Uno scontro acceso tra due consiglieri della maggioranza di centrosinistra ha animato i corridoi del Consiglio regionale della Campania, all’interno della sede del Centro Direzionale di Napoli, dove una lite per un posto auto è degenerata in un vivace battibecco.
Protagonisti della vicenda sono l’ex assessora alla Scuola Lucia Fortini e il consigliere del Movimento 5 Stelle Salvatore Flocco. Secondo la ricostruzione, il confronto sarebbe nato da un parcheggio occupato all’interno del garage dell’isola F13, normalmente utilizzato dalla Fortini.
Flocco avrebbe parcheggiato nello stallo conteso, mentre la Fortini, arrivata successivamente, avrebbe a sua volta bloccato l’auto del collega impedendone l’uscita.
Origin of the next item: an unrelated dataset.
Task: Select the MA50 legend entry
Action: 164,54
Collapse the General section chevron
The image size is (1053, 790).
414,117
Da lì il confronto, inizialmente verbale, si sarebbe rapidamente acceso, tanto da attirare l’attenzione di dipendenti e presenti nella sede istituzionale.
La discussione, nata per quelli che vengono definiti “futili motivi”, si è svolta proprio negli spazi del Consiglio regionale, con le voci che si sarebbero diffuse rapidamente per tutto il piano F13. Entrambi i consiglieri sono considerati figure generalmente pacate, ma in questa occasione i toni sarebbero degenerati.
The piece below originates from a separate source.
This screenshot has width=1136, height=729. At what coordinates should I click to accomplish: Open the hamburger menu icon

La vicenda è arrivata fino al presidente del Consiglio regionale Massimiliano Manfredi, che avrebbe richiamato i due protagonisti a una rapida e netta riconciliazione.
Il caso riaccende anche il tema della gestione dei parcheggi istituzionali al Centro Direzionale, regolati da un recente disciplinare che stabilisce criteri precisi di assegnazione degli stalli tra F13 e F8, in base a ruoli, priorità e necessità operative. Un sistema pensato per evitare conflitti che, tuttavia, non ha impedito l’ennesimo episodio di tensione interna.